[Opening EXTRACTED DATA section]

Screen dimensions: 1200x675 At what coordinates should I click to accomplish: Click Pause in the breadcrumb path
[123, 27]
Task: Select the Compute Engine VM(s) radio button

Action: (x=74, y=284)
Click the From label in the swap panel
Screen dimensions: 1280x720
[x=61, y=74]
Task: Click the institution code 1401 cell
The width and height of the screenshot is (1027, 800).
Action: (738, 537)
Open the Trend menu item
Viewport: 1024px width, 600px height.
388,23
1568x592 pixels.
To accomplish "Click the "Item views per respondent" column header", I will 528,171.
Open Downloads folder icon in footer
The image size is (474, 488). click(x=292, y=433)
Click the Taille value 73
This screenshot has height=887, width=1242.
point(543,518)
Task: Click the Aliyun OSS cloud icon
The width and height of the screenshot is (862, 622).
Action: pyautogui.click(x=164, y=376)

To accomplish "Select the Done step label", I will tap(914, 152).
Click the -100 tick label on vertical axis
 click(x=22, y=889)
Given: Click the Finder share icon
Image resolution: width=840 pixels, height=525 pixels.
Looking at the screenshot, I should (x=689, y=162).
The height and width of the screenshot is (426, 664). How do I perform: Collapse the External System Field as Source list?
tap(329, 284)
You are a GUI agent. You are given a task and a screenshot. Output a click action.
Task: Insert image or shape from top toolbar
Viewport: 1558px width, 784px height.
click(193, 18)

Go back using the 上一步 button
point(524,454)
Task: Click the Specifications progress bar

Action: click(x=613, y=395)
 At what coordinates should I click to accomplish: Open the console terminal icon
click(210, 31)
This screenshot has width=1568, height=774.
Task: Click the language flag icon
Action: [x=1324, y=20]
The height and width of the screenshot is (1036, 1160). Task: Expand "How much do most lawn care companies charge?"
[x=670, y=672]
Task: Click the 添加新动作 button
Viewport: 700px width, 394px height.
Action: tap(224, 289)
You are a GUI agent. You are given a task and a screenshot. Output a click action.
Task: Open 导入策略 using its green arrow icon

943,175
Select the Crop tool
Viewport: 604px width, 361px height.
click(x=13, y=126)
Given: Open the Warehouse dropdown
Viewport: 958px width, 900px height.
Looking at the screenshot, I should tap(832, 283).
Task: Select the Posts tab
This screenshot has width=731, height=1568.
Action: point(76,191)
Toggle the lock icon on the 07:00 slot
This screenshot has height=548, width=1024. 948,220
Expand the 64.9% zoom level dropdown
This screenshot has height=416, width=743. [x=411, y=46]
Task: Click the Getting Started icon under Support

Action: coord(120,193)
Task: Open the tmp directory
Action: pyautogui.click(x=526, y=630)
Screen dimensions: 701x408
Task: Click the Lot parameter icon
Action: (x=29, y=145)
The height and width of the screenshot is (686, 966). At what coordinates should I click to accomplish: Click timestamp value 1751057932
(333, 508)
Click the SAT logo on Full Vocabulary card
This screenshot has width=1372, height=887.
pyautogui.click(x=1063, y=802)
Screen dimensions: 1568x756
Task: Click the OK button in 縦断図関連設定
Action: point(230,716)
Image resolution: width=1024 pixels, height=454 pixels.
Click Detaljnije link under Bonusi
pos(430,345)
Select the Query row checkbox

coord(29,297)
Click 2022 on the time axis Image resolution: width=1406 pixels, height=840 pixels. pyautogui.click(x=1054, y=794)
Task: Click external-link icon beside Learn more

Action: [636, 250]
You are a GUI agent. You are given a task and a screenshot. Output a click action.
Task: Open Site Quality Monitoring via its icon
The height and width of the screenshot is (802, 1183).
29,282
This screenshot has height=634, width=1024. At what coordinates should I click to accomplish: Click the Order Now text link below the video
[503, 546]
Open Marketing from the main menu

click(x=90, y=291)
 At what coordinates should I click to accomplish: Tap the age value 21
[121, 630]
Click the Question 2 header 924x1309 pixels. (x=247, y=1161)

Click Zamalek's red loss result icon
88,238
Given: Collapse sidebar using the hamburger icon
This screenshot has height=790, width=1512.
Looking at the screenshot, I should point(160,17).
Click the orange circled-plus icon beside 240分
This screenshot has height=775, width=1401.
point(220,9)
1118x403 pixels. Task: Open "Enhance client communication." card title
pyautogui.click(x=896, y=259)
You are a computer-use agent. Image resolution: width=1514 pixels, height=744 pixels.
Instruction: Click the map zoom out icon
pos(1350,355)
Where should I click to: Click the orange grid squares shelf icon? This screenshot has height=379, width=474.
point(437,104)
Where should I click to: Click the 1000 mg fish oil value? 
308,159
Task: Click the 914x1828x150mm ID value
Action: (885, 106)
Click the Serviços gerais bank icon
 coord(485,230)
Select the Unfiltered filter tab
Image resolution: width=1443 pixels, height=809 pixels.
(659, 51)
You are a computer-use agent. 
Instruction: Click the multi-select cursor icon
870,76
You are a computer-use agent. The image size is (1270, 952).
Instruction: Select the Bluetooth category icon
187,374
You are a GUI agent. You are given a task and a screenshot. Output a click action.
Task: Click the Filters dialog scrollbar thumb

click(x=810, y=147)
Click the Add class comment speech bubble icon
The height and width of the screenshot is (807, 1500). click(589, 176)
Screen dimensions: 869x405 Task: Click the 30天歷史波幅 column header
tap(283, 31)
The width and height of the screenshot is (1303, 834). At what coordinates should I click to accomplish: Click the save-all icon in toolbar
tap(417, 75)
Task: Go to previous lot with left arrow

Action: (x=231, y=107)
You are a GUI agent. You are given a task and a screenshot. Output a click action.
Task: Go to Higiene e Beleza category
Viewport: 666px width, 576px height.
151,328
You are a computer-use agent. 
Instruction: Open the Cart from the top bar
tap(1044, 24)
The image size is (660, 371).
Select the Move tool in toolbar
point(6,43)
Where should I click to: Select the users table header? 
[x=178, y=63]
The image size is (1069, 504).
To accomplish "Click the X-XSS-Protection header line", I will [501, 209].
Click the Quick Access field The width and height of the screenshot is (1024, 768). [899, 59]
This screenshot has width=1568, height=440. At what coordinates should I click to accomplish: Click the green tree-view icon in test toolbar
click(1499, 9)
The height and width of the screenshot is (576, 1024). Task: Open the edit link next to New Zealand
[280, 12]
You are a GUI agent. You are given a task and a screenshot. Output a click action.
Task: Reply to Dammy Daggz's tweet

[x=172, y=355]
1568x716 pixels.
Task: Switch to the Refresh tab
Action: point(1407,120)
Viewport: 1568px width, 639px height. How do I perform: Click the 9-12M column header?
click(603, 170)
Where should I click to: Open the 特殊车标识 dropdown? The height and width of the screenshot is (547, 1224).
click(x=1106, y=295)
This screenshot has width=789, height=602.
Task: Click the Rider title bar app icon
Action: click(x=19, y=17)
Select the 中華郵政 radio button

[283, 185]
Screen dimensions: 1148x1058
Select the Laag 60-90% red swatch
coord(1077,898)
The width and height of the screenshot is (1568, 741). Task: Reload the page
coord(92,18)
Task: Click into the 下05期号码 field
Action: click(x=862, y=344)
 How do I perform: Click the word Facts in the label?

[Closing EXTRACTED DATA section]

### TO DO
The task calls for all lines in the entries that hold "will".

### TASK OUTPUT
To accomplish "Click the "Item views per respondent" column header", I will 528,171.
To accomplish "Select the Done step label", I will tap(914, 152).
To accomplish "Click the X-XSS-Protection header line", I will [501, 209].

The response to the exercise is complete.